取引婚をした彼女は執着神主の穢れなき溺愛を知る
「神社のあちこちにハートマークがありますから、縁結びの神社として売り出すのはいかがでしょう」
 ハート? と優維は首をかしげる。

「あれは猪目という魔除けです」
 千景の言葉で、切妻屋根の破風(はふ)につけられた懸魚(げぎょ)や扉の釘隠し、柱の角の金具に猪目があったのを思い出す。小さいころから猪目だと教えられていたので、第三者の視点でハートに見えるのは新鮮だった。

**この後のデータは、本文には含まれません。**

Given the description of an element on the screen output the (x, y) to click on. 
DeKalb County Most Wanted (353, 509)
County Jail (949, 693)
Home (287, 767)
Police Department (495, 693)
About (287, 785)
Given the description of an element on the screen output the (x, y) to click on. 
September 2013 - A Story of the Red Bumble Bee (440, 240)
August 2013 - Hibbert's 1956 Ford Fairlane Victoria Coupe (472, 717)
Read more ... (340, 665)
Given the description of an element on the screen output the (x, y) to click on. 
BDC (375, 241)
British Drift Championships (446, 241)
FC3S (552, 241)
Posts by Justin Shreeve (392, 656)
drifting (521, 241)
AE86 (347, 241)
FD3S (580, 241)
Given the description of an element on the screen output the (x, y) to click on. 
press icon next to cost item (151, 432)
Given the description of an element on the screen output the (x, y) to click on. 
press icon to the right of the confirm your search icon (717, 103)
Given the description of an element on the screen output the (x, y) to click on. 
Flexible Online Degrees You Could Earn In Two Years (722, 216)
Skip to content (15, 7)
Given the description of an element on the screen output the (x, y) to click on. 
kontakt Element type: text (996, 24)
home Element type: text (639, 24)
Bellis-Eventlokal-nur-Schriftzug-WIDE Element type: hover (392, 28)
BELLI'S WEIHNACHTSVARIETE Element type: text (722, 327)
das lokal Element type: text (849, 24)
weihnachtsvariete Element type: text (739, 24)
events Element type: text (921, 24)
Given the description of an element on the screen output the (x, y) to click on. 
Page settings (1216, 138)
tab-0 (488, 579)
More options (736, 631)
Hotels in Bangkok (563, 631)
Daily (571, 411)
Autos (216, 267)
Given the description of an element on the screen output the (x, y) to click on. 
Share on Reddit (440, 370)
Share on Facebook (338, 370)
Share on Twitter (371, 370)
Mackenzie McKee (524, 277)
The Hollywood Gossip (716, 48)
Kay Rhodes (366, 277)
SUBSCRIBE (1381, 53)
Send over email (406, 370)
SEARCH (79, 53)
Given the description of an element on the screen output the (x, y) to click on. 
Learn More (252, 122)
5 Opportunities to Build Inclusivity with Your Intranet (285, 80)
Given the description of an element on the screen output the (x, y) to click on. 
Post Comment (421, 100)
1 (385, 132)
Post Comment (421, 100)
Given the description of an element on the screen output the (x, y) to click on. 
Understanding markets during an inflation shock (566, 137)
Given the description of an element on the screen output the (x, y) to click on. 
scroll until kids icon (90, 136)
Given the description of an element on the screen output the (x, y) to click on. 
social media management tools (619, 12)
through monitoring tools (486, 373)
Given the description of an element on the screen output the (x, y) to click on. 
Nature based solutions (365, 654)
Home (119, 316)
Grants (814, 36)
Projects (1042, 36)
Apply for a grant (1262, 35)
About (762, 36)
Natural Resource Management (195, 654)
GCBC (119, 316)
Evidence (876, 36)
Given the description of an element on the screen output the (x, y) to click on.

「猫神社なので猫をアピールしたいんですよ。保護猫譲渡会をやりましたが、まずまずの結果でした」
「なるほど。養蚕を守るために猫が重要だったと聞きましたが、絹製品をアピールすれば地元への貢献もできますね」

「地元貢献ははおいおいですね。まずは神社を盛り上げていきたいです。マスコットキャラクターを作るのはどうでしょう」
「いいですね」
 智香は出て来た内容をどんどんメモして話を進めていく。

「ごめん、やっぱり私は席をはずずね。夕食の準備しなくちゃ」
 優維は笑顔を心がけて言い、千景は、わかった、と返事をして智香と話を続ける。

 台所へ行った優維はため息をついた。
 千景と対等に話を進める智香はキラキラしていた。自分より何歩も先を行っているように見える。

 日々の仕事に追われて現状維持が精いっぱいの自分。
 一生懸命に過ごして来たつもりだ。
 だが、やはり差を感じてしまう。